§ **YOUR TASK**
Could you filter the data below down to the lines that hold the word "agent"?
Start of TASK INPUT
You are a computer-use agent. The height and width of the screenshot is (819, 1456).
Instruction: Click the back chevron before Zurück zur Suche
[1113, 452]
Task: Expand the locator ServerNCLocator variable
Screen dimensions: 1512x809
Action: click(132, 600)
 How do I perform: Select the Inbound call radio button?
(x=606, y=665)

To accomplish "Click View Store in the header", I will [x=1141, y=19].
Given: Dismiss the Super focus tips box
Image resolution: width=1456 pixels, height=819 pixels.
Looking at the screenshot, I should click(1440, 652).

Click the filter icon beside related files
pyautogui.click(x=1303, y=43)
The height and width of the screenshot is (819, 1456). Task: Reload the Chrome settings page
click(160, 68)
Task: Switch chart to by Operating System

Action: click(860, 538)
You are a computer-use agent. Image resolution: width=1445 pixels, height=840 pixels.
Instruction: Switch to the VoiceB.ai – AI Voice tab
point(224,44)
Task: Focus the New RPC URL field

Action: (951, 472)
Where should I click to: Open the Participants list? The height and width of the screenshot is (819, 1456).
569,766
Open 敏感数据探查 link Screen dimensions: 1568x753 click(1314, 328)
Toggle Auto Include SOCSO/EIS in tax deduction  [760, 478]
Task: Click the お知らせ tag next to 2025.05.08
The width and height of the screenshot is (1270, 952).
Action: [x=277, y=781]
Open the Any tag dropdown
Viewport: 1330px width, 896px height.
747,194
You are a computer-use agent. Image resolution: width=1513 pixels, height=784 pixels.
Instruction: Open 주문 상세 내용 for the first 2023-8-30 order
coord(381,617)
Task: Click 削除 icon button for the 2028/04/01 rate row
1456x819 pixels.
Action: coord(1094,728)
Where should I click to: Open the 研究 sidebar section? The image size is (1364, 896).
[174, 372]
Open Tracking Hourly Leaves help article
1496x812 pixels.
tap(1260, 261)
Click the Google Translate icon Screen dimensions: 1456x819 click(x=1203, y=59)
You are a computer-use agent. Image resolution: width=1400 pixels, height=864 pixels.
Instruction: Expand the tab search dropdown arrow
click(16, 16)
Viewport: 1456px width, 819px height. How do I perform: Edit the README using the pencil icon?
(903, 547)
End of TASK INPUT
§ **YOUR RESPONSE**
You are a computer-use agent. The height and width of the screenshot is (819, 1456).
You are a computer-use agent. Image resolution: width=1445 pixels, height=840 pixels.
You are a computer-use agent. Image resolution: width=1513 pixels, height=784 pixels.
You are a computer-use agent. Image resolution: width=1400 pixels, height=864 pixels.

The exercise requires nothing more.